The World Health Organization’s member states adopted on Tuesday a watered down resolution on improving drug price transparency that leading medical charity Doctors Without Borders (MSF) criticised as insufficient.

An initial draft of the resolution first introduced by Italy at WHO’s main annual meeting called for near absolute transparency in the pharmaceutical sector, including requirements that companies make all data from clinical trials publicly available.

The Italian text presented to the World Health Assembly also demanded full disclosure from pharmaceutical firms on net revenue, once research and development, tax breaks and other subsidies are factored in.

Several countries—notably those that host large pharmaceutical industries like the US, Britain, Germany and Switzerland—expressed reservations about the Italian draft.

The final version includes several modifications.

For example, an earlier draft called on governments to “require the dissemination of results and costs from human subject clinical trials regardless of outcome.”

But the approved text urged states to “take the necessary steps, as appropriate” to make data from clinical public “regardless of outcomes or whether the results will support an application for marketing approval, while ensuring patient confidentiality.”

The language was similarly softened with respect to the production costs incurred by drug makers and patent notification.

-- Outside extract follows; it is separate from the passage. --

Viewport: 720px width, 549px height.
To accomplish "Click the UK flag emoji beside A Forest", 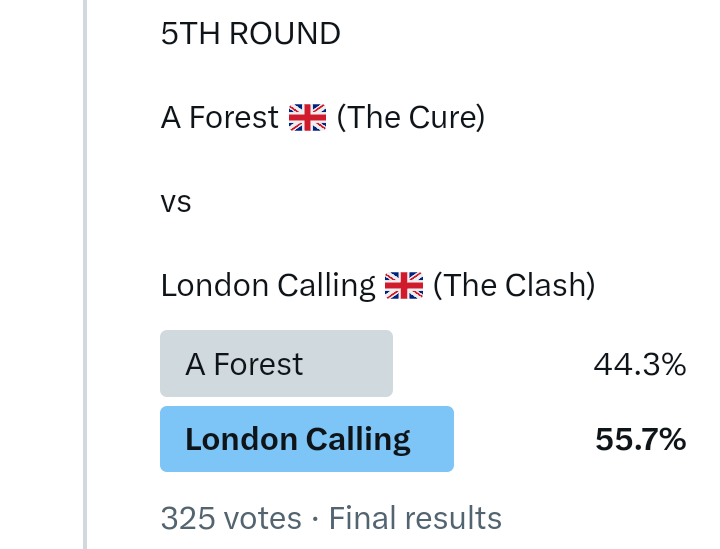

Campaigners say some drugs are highly overpriced although they are often developed with public funding and that governments at times negotiate prices without any idea how much they cost.

Corporations above people?

MSF in a statement called the resolution “a welcome first step” but said it did not go far enough.

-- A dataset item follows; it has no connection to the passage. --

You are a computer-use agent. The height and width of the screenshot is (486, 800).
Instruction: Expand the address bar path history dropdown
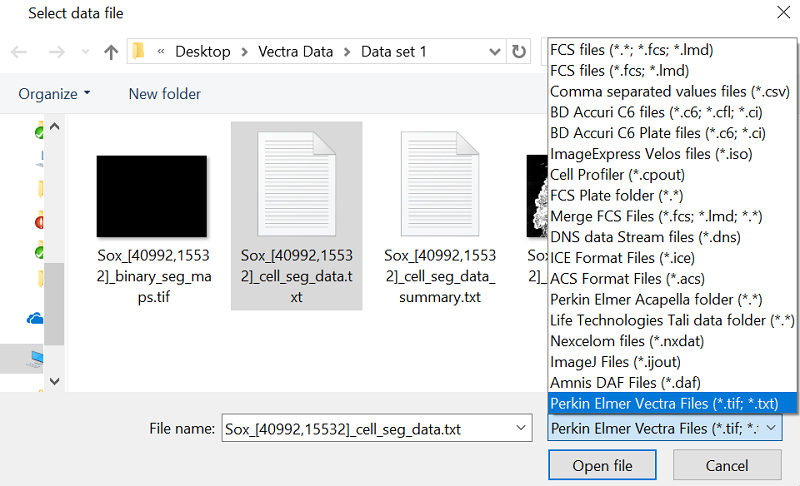pos(495,52)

“While earlier drafts of the resolution included clear language to bring more transparency to this opaque area, unfortunately a small group of countries… obstructed more concrete advances,” it added.

It singled out Britain, Germany, Japan and the US as countries that “chose to place the interests of a handful of corporations above the interests of people.”

“We need to know the mark-ups corporations charge, production costs, the cost of clinical trials, how much investment is really covered by companies, and how much is underwritten by taxpayers and non-profit groups,” MSF further said.

The only way to guarantee fair drug pricing is to have fair negotiations, which “are impossible without transparency,” it added.